### Records for this task:
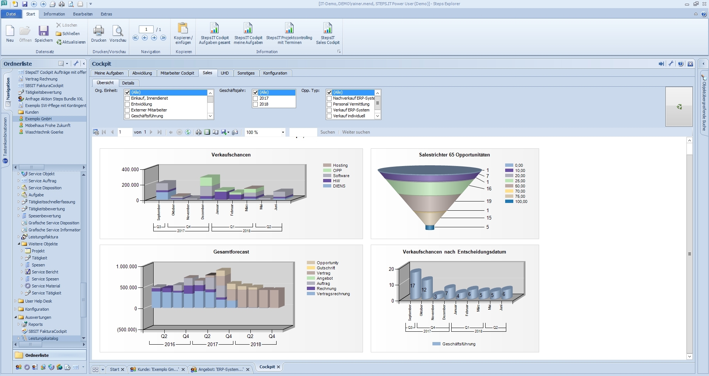Switch to the Mitarbeiter Cockpit tab
The image size is (709, 376).
click(x=177, y=73)
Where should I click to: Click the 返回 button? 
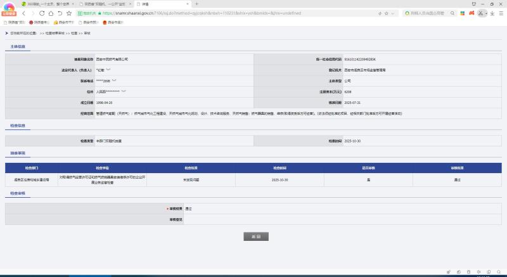pos(256,236)

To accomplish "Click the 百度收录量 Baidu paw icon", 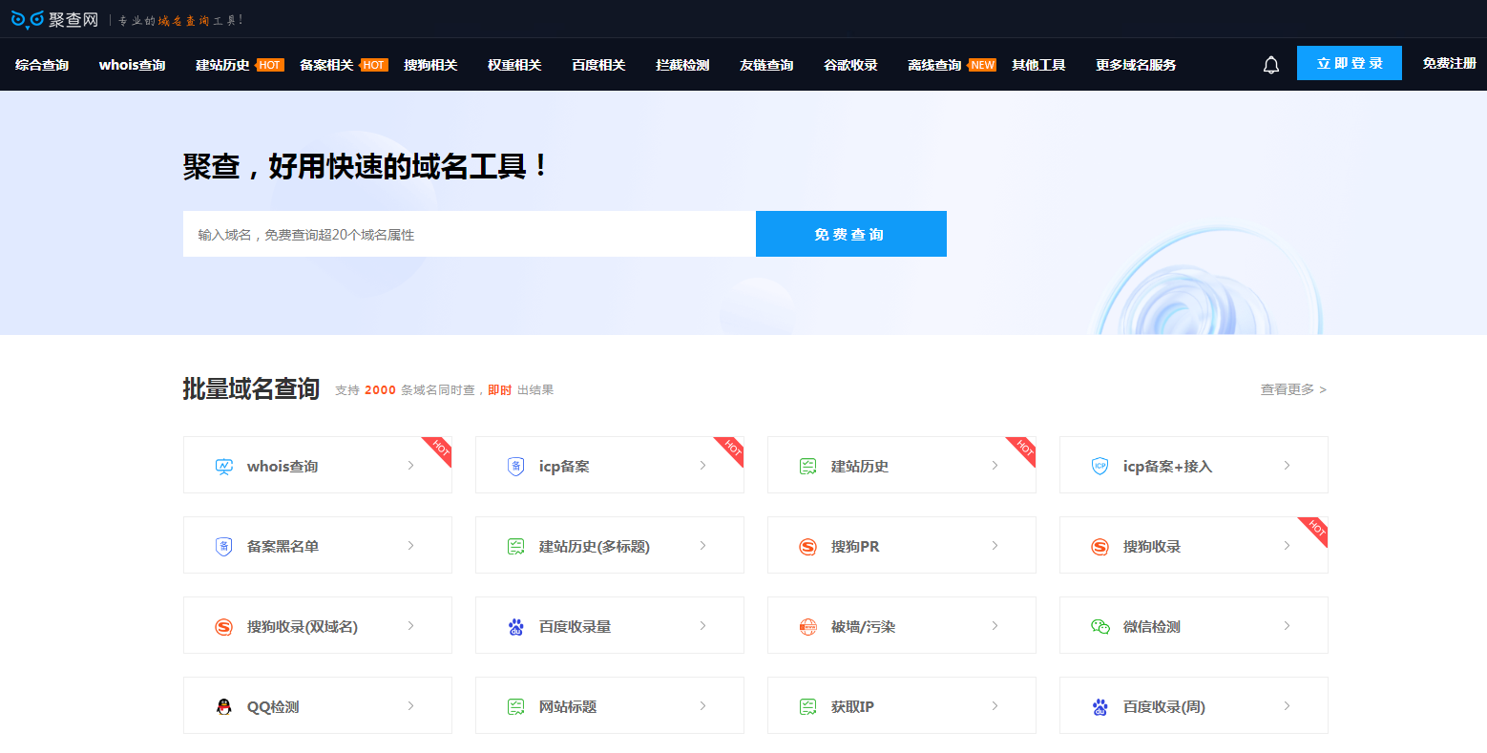I will [x=515, y=625].
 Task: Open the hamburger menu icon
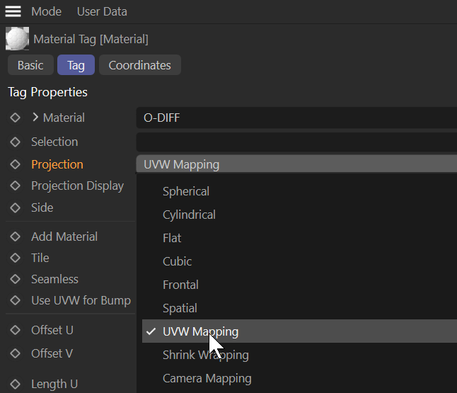pyautogui.click(x=13, y=11)
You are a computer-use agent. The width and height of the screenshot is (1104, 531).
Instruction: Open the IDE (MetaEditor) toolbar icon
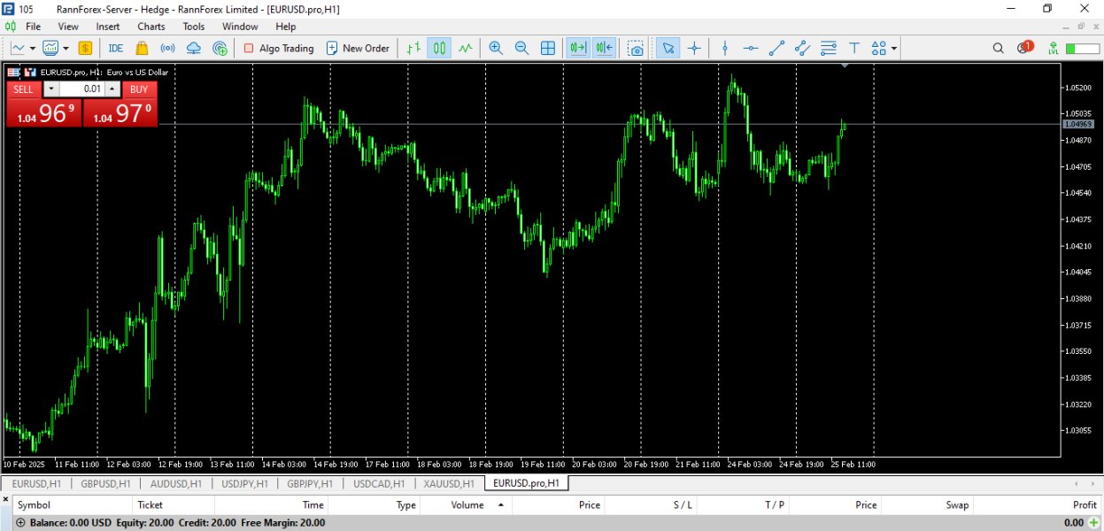point(115,49)
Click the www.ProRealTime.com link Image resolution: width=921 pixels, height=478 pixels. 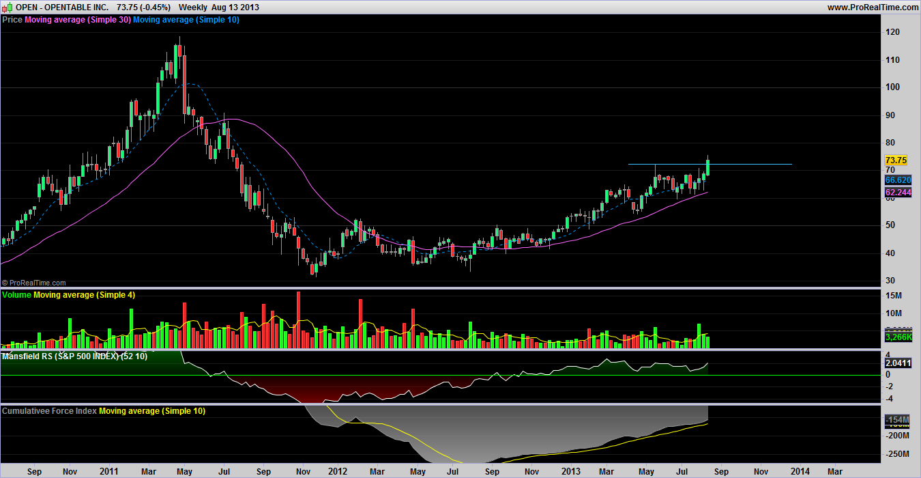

### Task objective:
Word for word, restate the lines from the line containing "You are a computer-use" through the end of the data, including the first and last of them. Pictures stay out.

### Written response:
You are a computer-use agent. The width and height of the screenshot is (1104, 531).
Instruction: Open the IDE (MetaEditor) toolbar icon
point(115,49)
Click the www.ProRealTime.com link Image resolution: width=921 pixels, height=478 pixels. 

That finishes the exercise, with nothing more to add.